(from Tara Romano, President, NCWU)
North Carolina women started 2013 with a detailed research report on our status, reflecting the results of years of advocacy for policies recognizing our rights as full, valued citizens of this state. The report showed how far our advocacy had taken us, but also gaps where we could do better. Instead of using this data as a road map toward full equality for all women of North Carolina, however, many in our government and communities instead presented us with their narrow vision of womanhood – one in which we never need assistance raising our families, always have a husband to support us economically, never experience sexual/domestic violence or unplanned pregnancies, and have nothing but time on Election Day when we want to cast our ballot.

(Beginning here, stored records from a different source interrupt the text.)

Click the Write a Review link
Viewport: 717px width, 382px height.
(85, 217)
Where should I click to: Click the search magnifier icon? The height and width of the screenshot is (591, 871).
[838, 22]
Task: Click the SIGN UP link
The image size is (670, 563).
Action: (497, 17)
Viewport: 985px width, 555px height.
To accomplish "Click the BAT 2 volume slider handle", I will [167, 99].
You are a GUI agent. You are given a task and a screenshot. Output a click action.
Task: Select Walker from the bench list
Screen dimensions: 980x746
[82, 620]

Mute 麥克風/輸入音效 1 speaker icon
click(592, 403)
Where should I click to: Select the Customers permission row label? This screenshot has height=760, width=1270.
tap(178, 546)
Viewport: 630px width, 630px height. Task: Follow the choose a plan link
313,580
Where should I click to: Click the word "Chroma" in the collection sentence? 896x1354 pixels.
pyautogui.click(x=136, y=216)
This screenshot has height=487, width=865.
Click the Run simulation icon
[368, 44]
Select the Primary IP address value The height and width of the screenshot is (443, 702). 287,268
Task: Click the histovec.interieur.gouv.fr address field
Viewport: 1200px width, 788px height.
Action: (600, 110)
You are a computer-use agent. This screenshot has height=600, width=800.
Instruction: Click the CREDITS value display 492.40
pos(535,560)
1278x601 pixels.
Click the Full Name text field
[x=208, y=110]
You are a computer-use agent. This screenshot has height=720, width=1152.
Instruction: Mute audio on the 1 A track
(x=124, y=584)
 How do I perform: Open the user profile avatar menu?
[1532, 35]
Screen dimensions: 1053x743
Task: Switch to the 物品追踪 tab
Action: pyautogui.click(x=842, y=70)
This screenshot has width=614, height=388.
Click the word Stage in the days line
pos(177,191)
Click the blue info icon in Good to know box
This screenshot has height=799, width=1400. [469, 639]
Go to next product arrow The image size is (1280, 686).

Instead of us moving forward on women’s equality this past year, many of us ended the year feeling patronized and disrespected, our voices blatantly and deliberately disregarded. We didn’t keep these feelings to ourselves – we regularly filled the legislative halls with our voices, and sent letters, tweets, and emails when we couldn’t be there in person to express our opposition to what was happening. We shared our experiences and opinions in the papers, on the airwaves and over social media. We demonstrated, marched and spoke out; some of us got arrested. And while our voices of dissent may have fallen on deaf ears in the legislative buildings, we haven’t slowed down in 2014, with another chance for protest at this year’s HKonJ (the Moral March). Why should women march on February 08?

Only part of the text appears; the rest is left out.